Message ID | Z72FJnbA39zWh4zS@gondor.apana.org.au (mailing list archive) |
---|---|
State | New |
Headers | show |
Series | mm: zswap: fix crypto_free_acomp deadlock in zswap_cpu_comp_dead | expand |
February 25, 2025 at 12:53 AM, "Herbert Xu" <herbert@gondor.apana.org.au> wrote: > > On Mon, Feb 24, 2025 at 01:53:21PM -0800, syzbot wrote: > > > syzbot found the following issue on: > > > > HEAD commit: e9a8cac0bf89 Merge tag 'v6.14-rc3-smb3-client-fixes' of gi.. > > git tree: upstream > > console output: https://syzkaller.appspot.com/x/log.txt?x=17b667f8580000 > > kernel config: https://syzkaller.appspot.com/x/.config?x=61cbf5ac8a063ad4 > > dashboard link: https://syzkaller.appspot.com/bug?extid=1a517ccfcbc6a7ab0f82 > > > > compiler: gcc (Debian 12.2.0-14) 12.2.0, GNU ld (GNU Binutils for Debian) 2.40 > > > > Unfortunately, I don't have any reproducer for this issue yet. > > > > Downloadable assets: > > disk image: https://storage.googleapis.com/syzbot-assets/8441f1b50402/disk-e9a8cac0.raw.xz > > vmlinux: https://storage.googleapis.com/syzbot-assets/65b1f8d2f790/vmlinux-e9a8cac0.xz > > kernel image: https://storage.googleapis.com/syzbot-assets/1d6f6d8c3d6b/bzImage-e9a8cac0.xz > > > > ---8<--- > > Call crypto_free_acomp outside of the mutex in zswap_cpu_comp_dead > as otherwise this could dead-lock as the allocation path may lead > back into zswap while holding the same lock.

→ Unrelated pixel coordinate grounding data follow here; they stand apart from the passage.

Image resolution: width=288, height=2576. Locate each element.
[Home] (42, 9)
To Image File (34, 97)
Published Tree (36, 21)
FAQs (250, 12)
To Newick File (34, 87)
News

Zap the pointers to > acomp and buffer after freeing. > Also move the NULL check on acomp_ctx so that it takes place before > the mutex dereference. > > Fixes: 12dcb0ef5406 ("mm: zswap: properly synchronize freeing resources during CPU hotunplug") > Reported-by: syzbot+1a517ccfcbc6a7ab0f82@syzkaller.appspotmail.com > Signed-off-by: Herbert Xu <herbert@gondor.apana.org.au> Interesting, it's weird that crypto_free_acomp() allocates memory. Do you have the specific call path?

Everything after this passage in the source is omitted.